TASK REQUIREMENTS: Each line of the records that holds "View" should be shown in full.
(DATA begins)
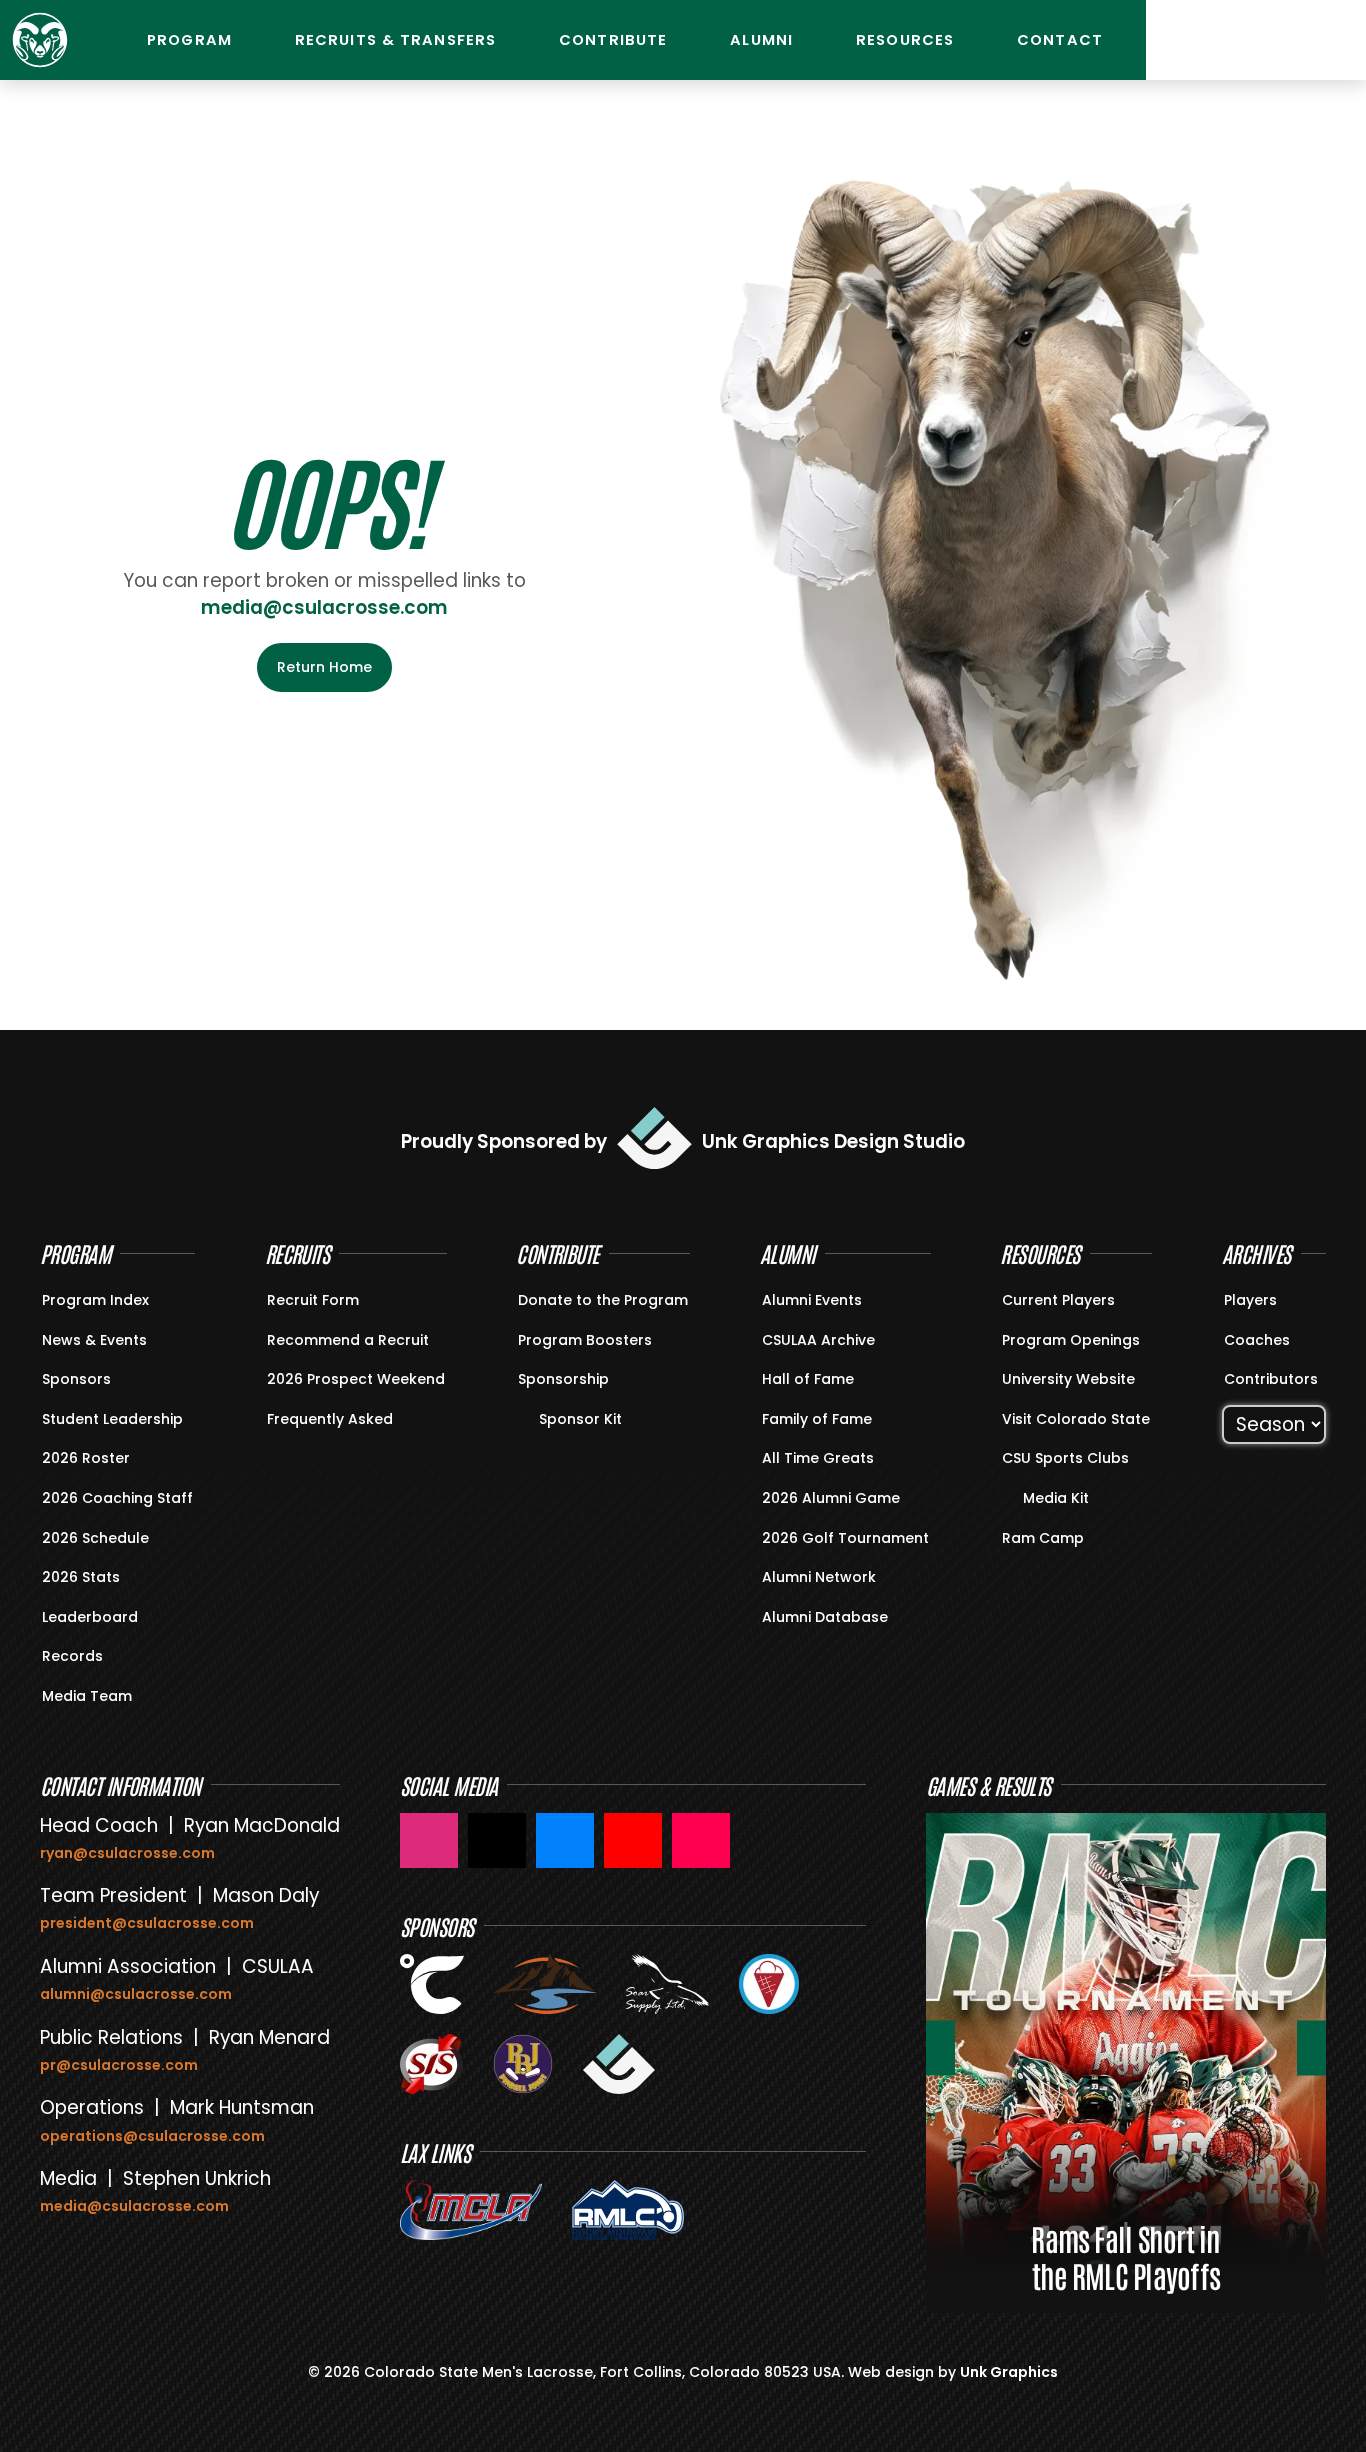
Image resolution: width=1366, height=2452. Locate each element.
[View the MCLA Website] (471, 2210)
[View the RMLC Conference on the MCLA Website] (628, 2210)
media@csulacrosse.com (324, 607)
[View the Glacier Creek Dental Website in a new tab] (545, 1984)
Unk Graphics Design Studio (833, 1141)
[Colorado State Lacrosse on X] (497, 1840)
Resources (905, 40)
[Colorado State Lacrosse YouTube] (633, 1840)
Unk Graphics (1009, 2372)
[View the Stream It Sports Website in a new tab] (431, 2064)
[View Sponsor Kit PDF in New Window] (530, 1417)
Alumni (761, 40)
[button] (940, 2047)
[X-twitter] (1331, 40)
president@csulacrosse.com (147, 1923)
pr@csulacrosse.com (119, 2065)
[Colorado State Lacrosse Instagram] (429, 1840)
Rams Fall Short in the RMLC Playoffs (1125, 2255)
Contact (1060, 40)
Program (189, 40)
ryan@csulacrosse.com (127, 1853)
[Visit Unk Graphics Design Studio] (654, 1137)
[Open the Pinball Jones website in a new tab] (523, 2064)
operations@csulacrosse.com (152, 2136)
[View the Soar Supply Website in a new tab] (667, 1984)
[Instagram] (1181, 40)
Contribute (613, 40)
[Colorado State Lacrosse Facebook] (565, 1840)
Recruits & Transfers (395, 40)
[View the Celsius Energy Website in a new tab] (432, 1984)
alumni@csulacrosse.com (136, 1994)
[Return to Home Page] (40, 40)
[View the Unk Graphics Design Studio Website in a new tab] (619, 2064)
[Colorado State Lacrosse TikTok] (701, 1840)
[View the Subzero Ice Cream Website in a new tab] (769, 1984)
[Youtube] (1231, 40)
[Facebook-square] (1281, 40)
(DATA ends)
EXERCISE ANSWER:
[View the MCLA Website] (471, 2210)
[View the RMLC Conference on the MCLA Website] (628, 2210)
[View the Glacier Creek Dental Website in a new tab] (545, 1984)
[View the Stream It Sports Website in a new tab] (431, 2064)
[View Sponsor Kit PDF in New Window] (530, 1417)
[View the Soar Supply Website in a new tab] (667, 1984)
[View the Celsius Energy Website in a new tab] (432, 1984)
[View the Unk Graphics Design Studio Website in a new tab] (619, 2064)
[View the Subzero Ice Cream Website in a new tab] (769, 1984)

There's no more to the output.